Medical neglect and “gross failures” by a mental health trust contributed to the suicide of a 12-year-old girl in a case that has highlighted national concerns about underfunding, a coroner has ruled.
Allison Aules from Redbridge in north-east London died in July last year after her mood changed completely during the Covid lockdown, her family told the inquest at an east London coroner’s court.
At the conclusion of the inquest, the area coroner Nadia Persaud highlighted a series of failures by North East London NHS foundation trust (NELFT) that contributed to her death. In a narrative verdict she ruled it was a “suicide contributed to by neglect”.
Persaud also said failures in Allison’s care raised wider national issues about under-resourcing and “outstanding concerns” about the lack of consultant psychiatrists.
These will be addressed later in a prevention of future deaths report. Persaud told the court: “There are national concerns around children and adolescent mental health services … and I’m also going to write a report at the national level to reduce the risk of this happening again.”
Persaud said Allison’s case showed “both operational failures of individual practitioners and systemic failings on behalf of the trust”.
She added: “This was on a backdrop of a very under-resourced service.”
In her verdict Persaud said: “Allison didn’t receive the mental health care which she should have received and I find that the absence of care contributed to her death.”
Echoing the words of an expert who assessed Allison’s treatment, Persaud said: “I’m satisfied that there was a causal connection between the gross failure identified and Allison’s death.”
The inquest heard that Allison was referred to the service for help in May 2021, by her school, over concerns about evidence of self-harm, low mood, anxiety and bed-wetting.

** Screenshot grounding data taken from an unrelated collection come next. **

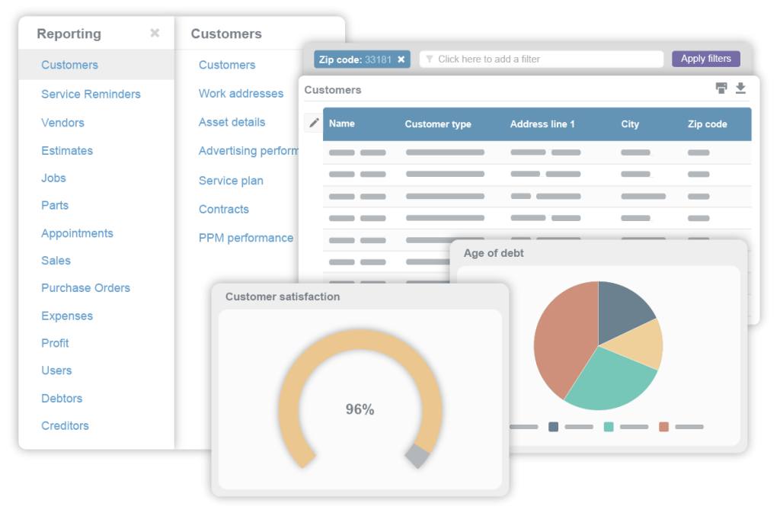Close the Reporting panel

pyautogui.click(x=155, y=34)
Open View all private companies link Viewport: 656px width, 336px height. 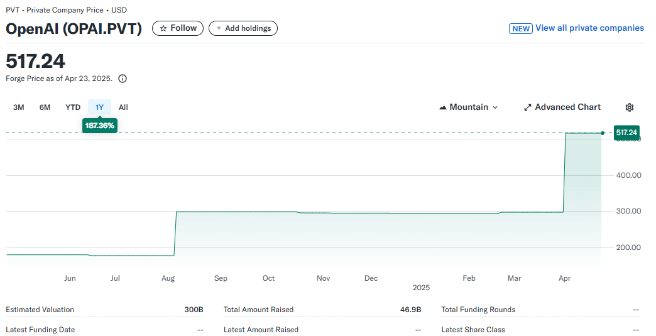pyautogui.click(x=589, y=28)
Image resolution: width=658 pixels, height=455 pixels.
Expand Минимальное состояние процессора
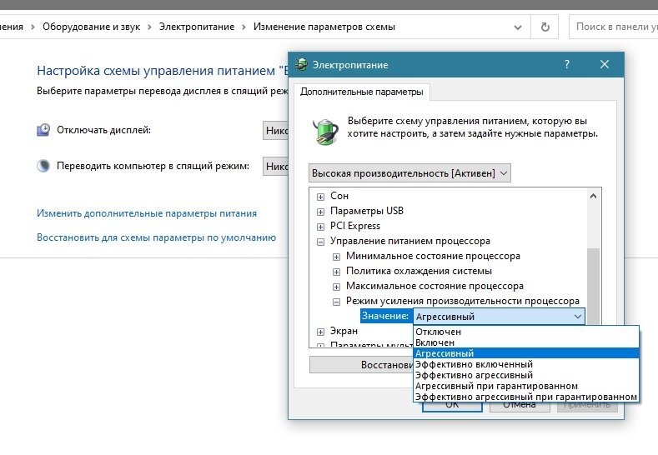[x=336, y=256]
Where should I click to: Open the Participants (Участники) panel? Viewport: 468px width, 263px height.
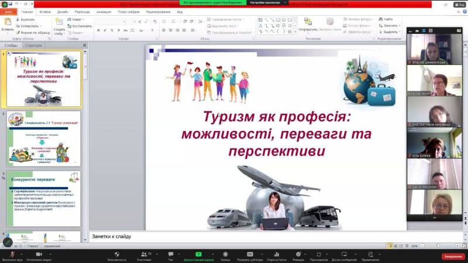pos(143,254)
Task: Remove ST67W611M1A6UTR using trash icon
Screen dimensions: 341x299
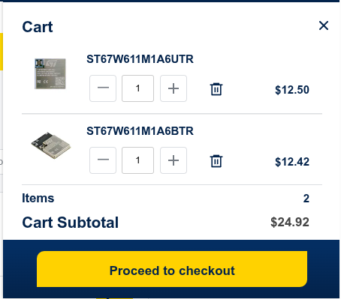Action: point(216,89)
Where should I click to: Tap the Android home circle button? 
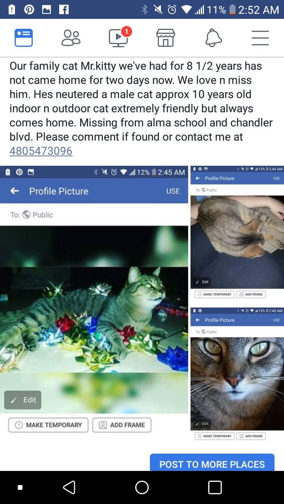pyautogui.click(x=142, y=487)
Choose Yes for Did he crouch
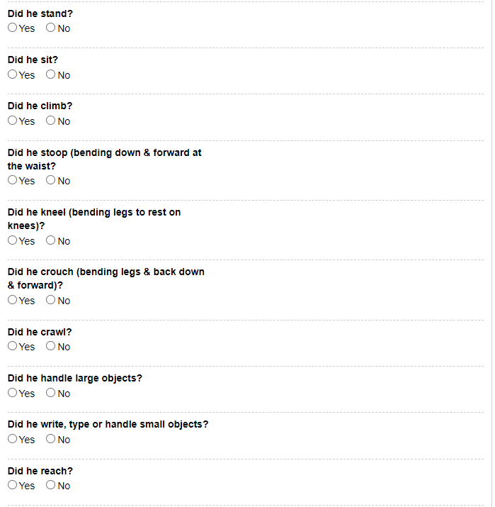The width and height of the screenshot is (495, 507). [x=13, y=300]
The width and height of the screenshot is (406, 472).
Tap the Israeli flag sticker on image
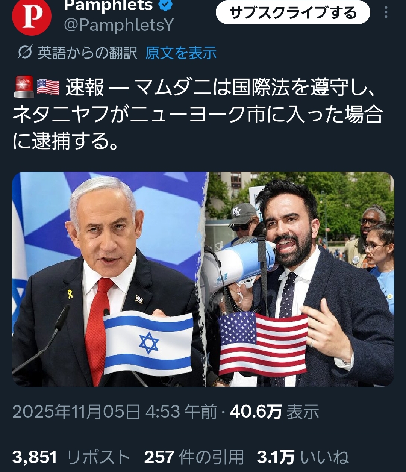(x=148, y=343)
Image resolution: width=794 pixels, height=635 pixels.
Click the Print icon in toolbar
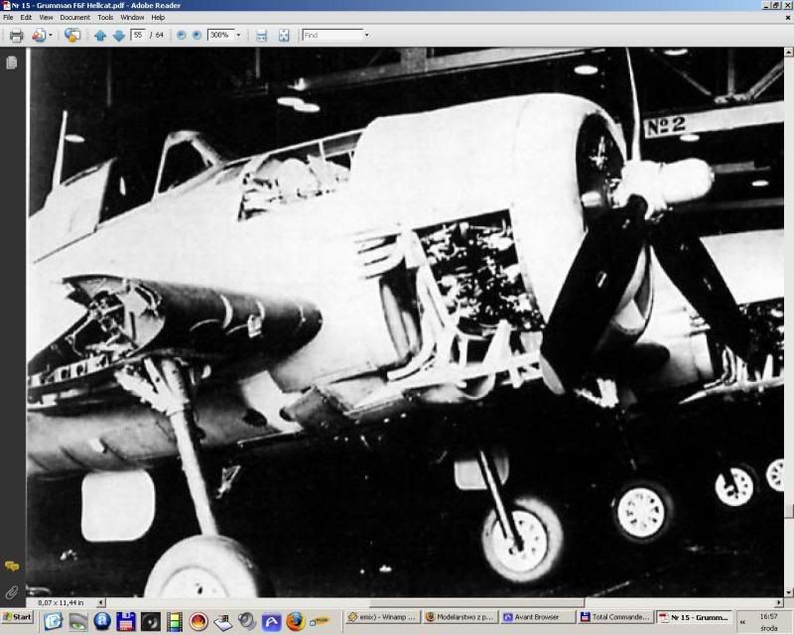point(16,35)
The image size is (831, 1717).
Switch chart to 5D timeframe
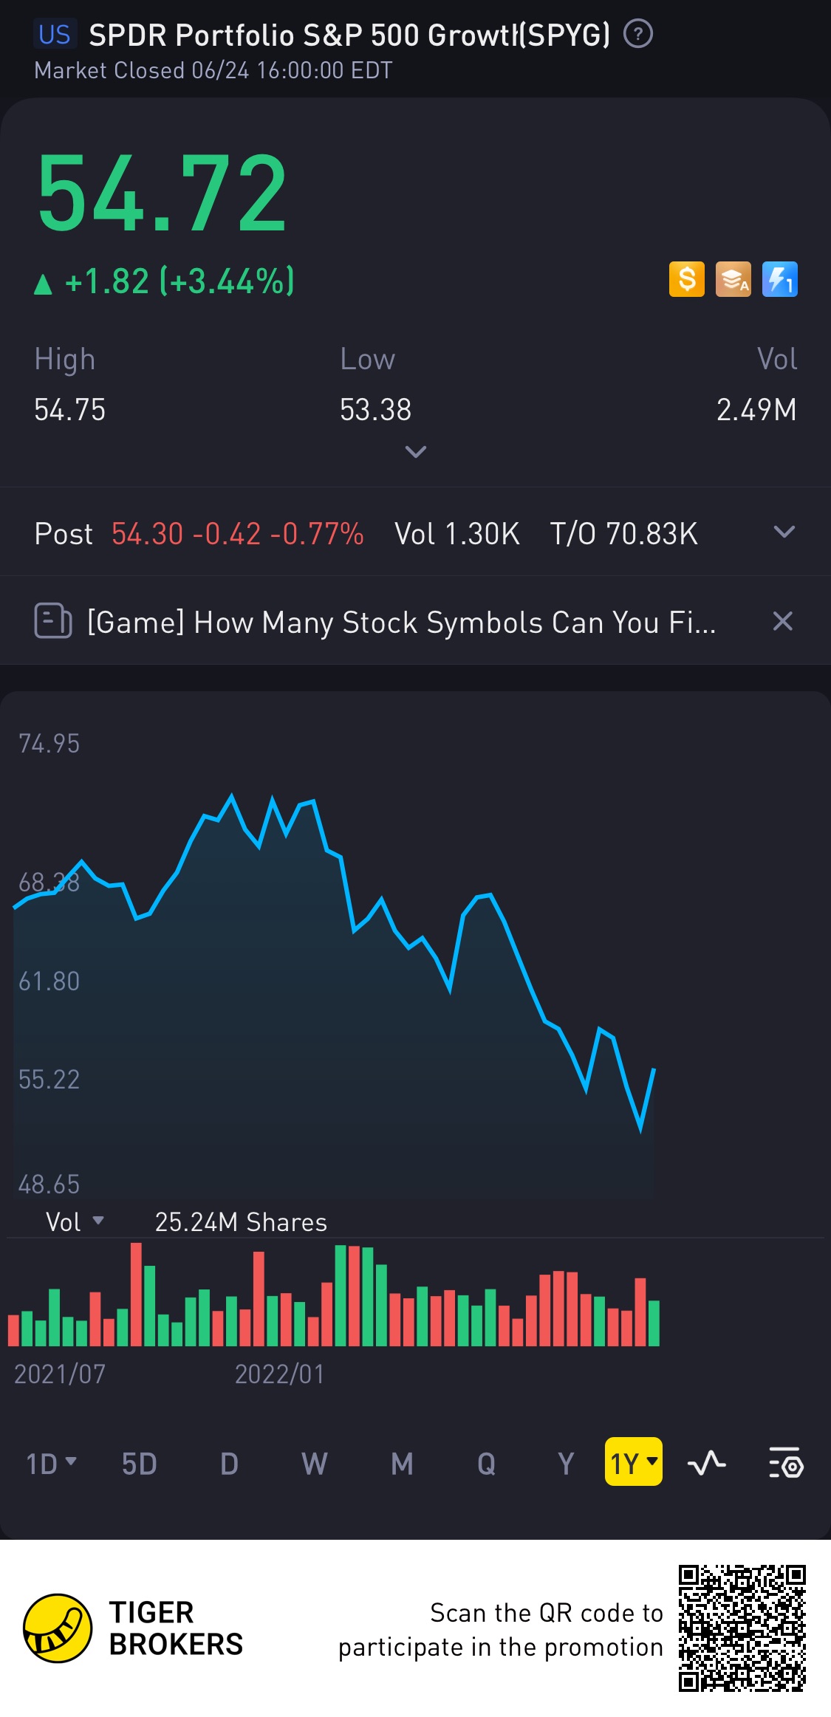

Persaud said Allison’s case was initially “inappropriately” screened as routine and that an “essential” face-to-face assessment was never conducted. Persaud said: “Alice’s voice was never heard. She had no opportunity to discuss and explain her difficulties in an agreed safe space.”
Persaud detailed a series of blunders by the trust’s child and adolescent mental health service team. She said it failed to conduct a risk assessment before Allison was discharged in April last year, less than four months before her death. And there was no team discussion about this decision or any involvement of a qualified psychiatrist, the court heard.
Persaud added: “The school counselling that was relied upon on discharge had only started the week before. Allison was refusing to attend school on some days and there was a clear written chronology of deterioration in her mental state from July 2021 to April 2022.”
Persaud noted that the school counselling ended on 15 July last year, four days before her death.
Wellington Makala, the executive director of psychological professions at NELFT, apologised to the family. Addressing them directly from the witness box, he said: “There is nothing we can say to bring your daughter and your sister back. Mistakes were made in the care of Allison. For that we are sorry. We will do everything we can to ensure there is learning from this death. On behalf of the organisation, I am sorry for your loss.”
Speaking through an interpreter, Allison’s mother, Margarita, said: “Whatever happened to Allison I don’t know how to describe this experience, but I thank God I haven’t lost my sanity from the pain. This gives me strength to move forward with my other children. I hope they [NELFT] will put in place all the things they say they will do, so other families don’t have to suffer.”